Summary
Here is the short answer: When a user is deleted its primary group is also delete, unless that group also contains other users. In this latter case the user is deleted but the group is not.
We can easily verify this ourselves.
Case 1: No other users in primary group of deleted user
First we consider the case where the primary group contains no other users.
Create the paul user:
root@host:~# useradd paul
Check for the paul group using getent:
root@host:~# getent group paul paul:x:1001:
Delete the paul user:
root@host:~# userdel paul
Check for the paul group using getent:
root@host:~# getent group paul root@host:~#
Notice that there is no output from this command. We can also try to delete the paul group ourselves:
root@host:~# groupdel paul groupdel: group 'paul' does not exist
This confirms that the paul group no longer exists.

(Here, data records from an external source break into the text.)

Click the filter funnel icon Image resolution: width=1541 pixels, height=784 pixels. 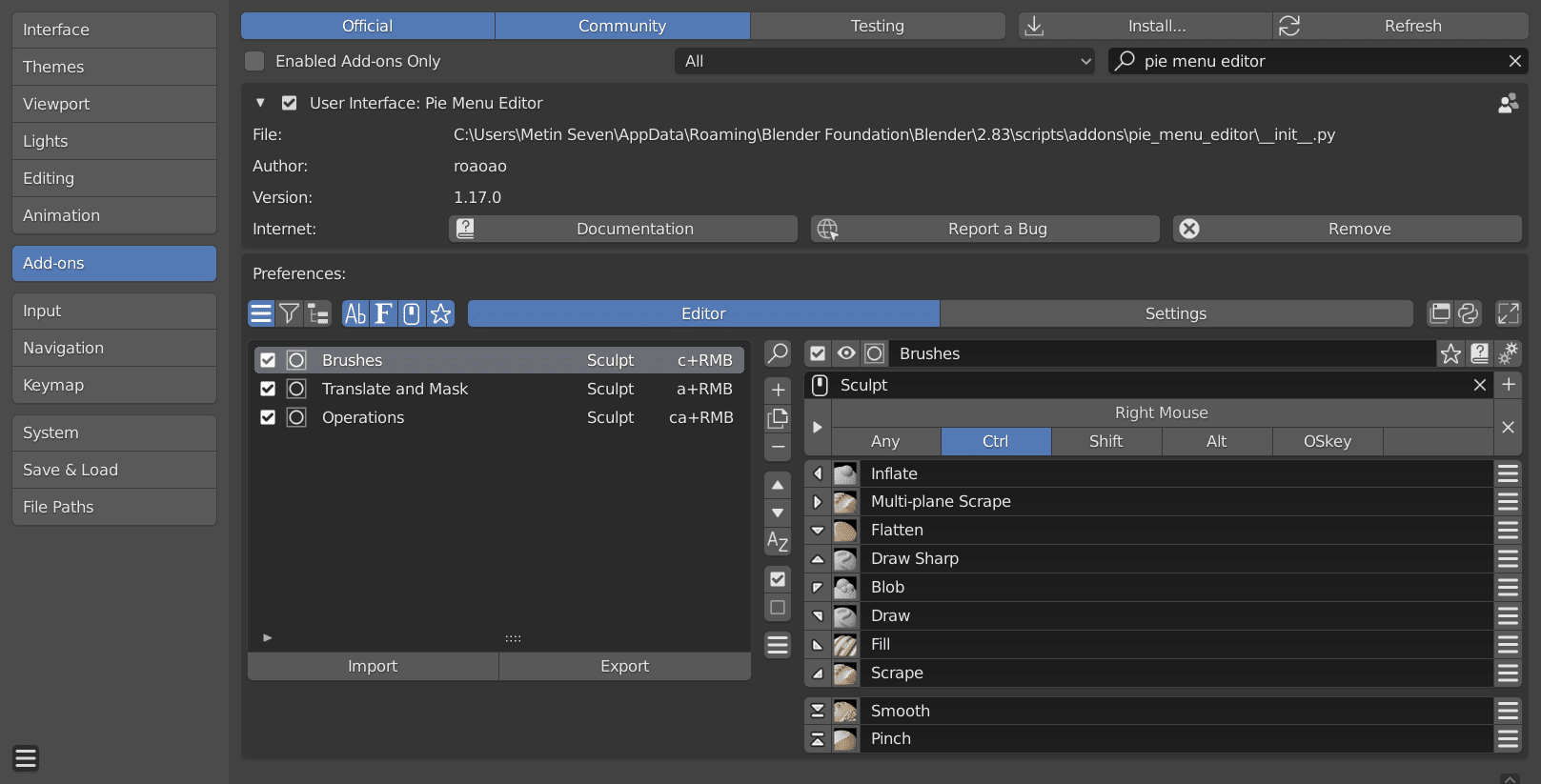(x=290, y=313)
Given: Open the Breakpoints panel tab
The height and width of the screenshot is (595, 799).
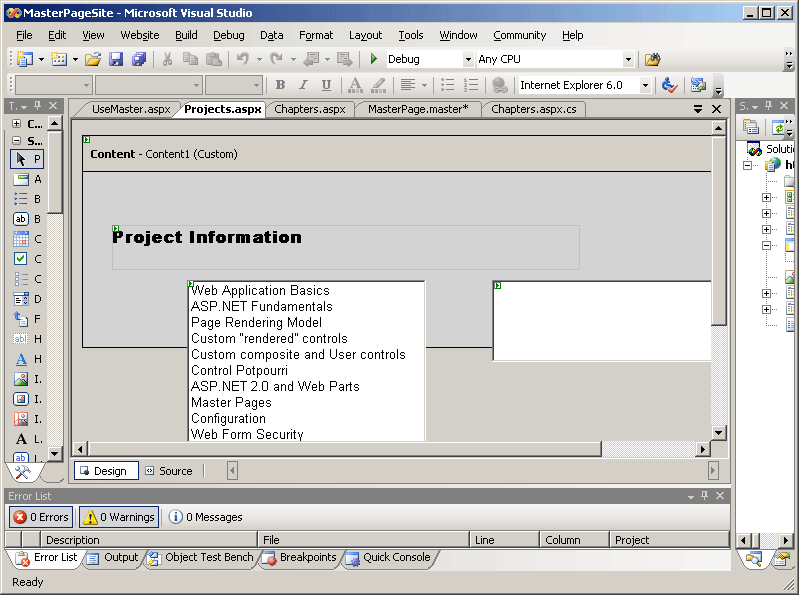Looking at the screenshot, I should tap(300, 558).
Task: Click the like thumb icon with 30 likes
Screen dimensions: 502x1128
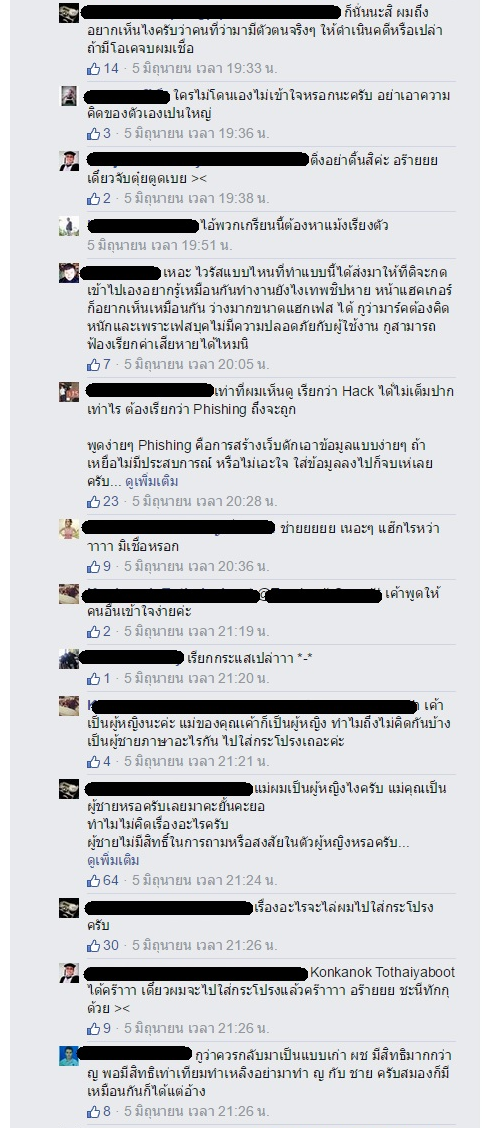Action: 93,945
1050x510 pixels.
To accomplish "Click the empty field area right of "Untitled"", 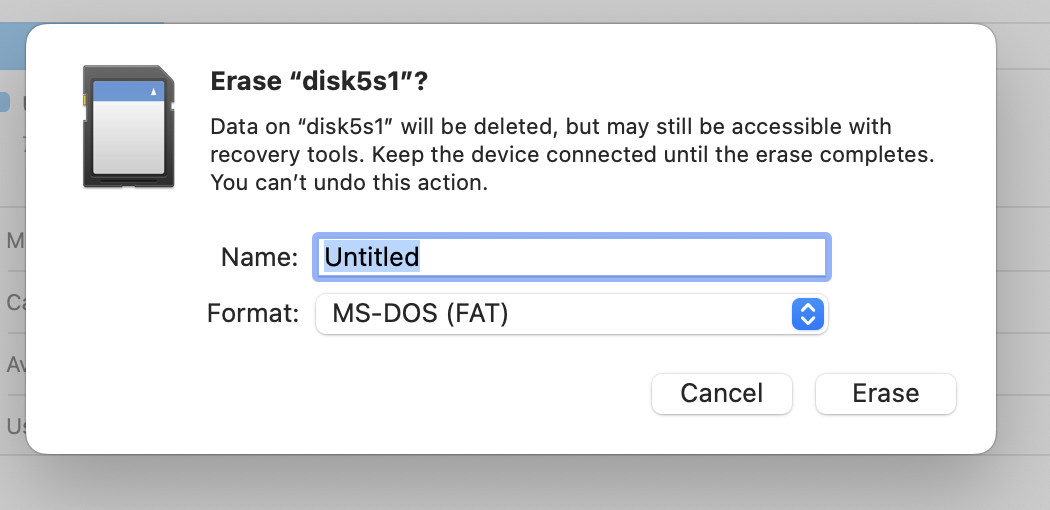I will [x=623, y=257].
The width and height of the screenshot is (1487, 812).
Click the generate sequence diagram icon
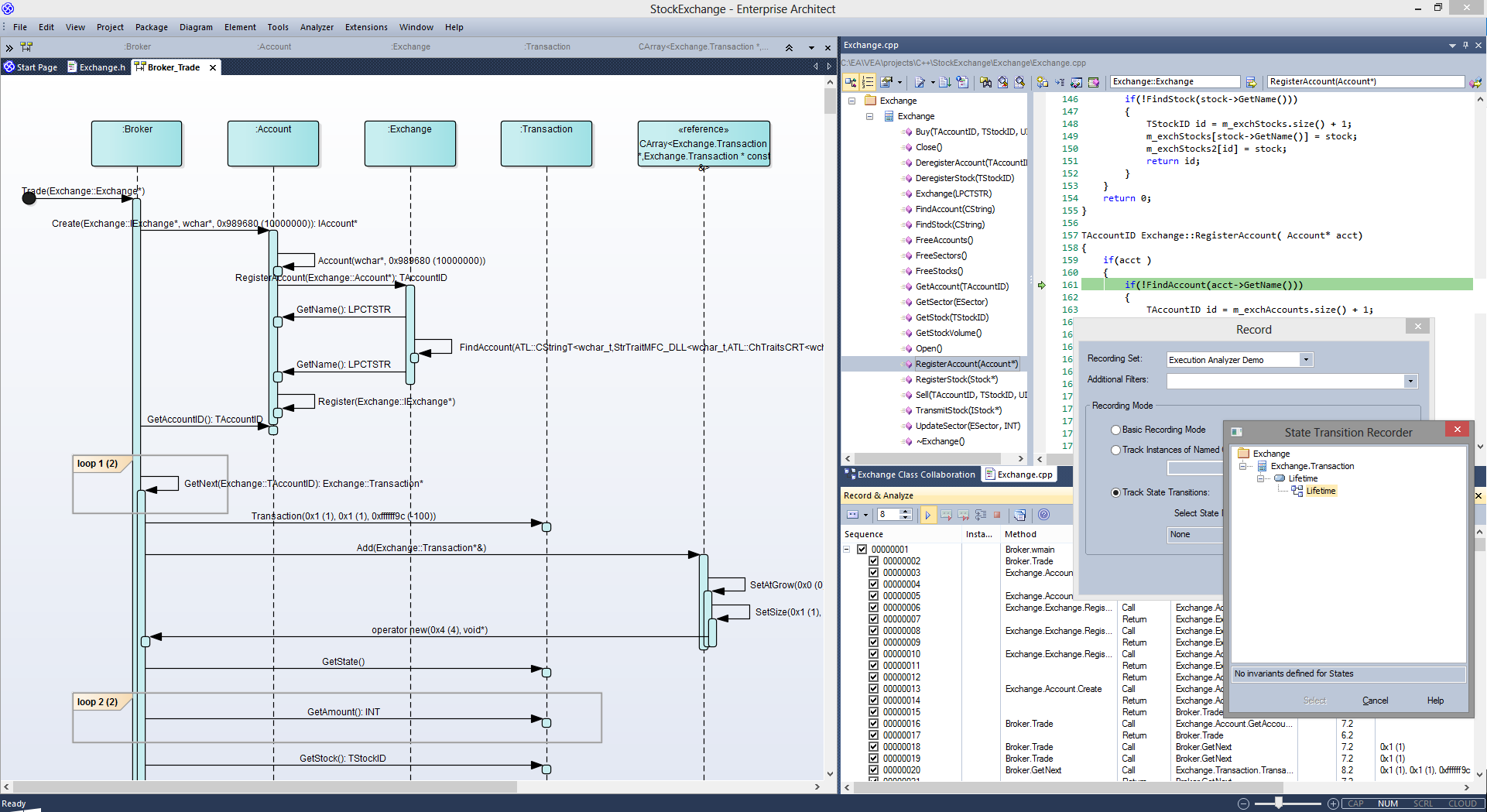[x=1019, y=515]
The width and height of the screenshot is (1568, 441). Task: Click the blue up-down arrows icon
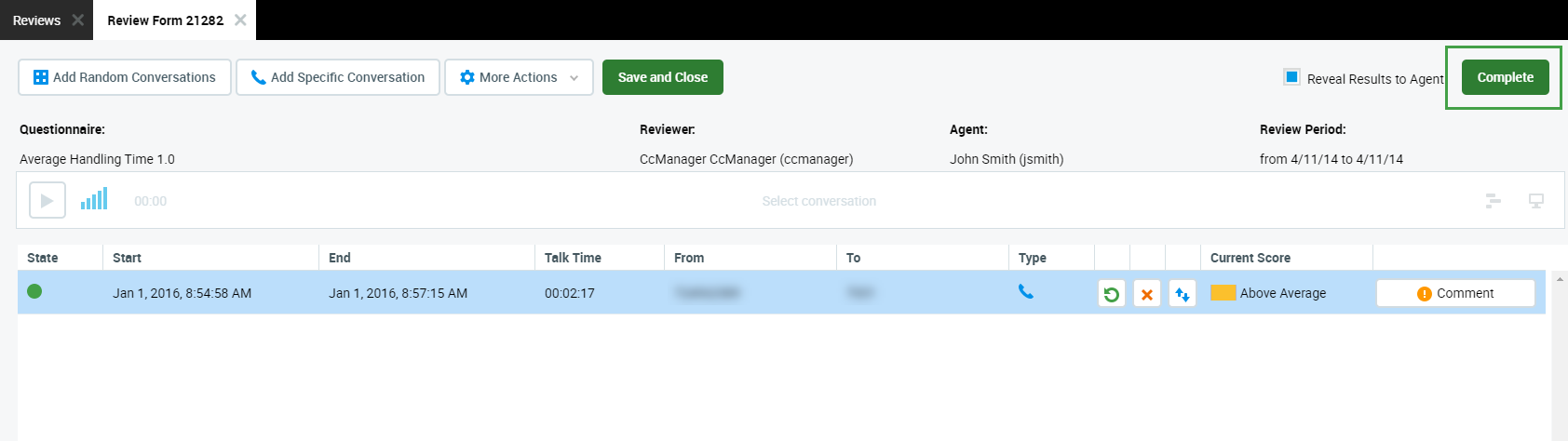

Case 2: Additional users in primary group of deleted user
Now we will check to see what happens if we try to delete a user whose group contains other users:
root@host:~# useradd user1 root@host:~# useradd user2 root@host:~# usermod -a -G user1 user2 root@host:~# groups user2 user2 : user2 user1 root@host:~# userdel user1 userdel: group user1 not removed because it has other members. root@host:~# groups user2 user2 : user2 user1 root@host:~# getent group user1 user1:x:1002:user2 root@host:~# getent passwd user1 root@host:~# deluser user1 /usr/sbin/deluser: The user `user1' does not exist.
In this case the user1 user is deleted but the user1 group remains.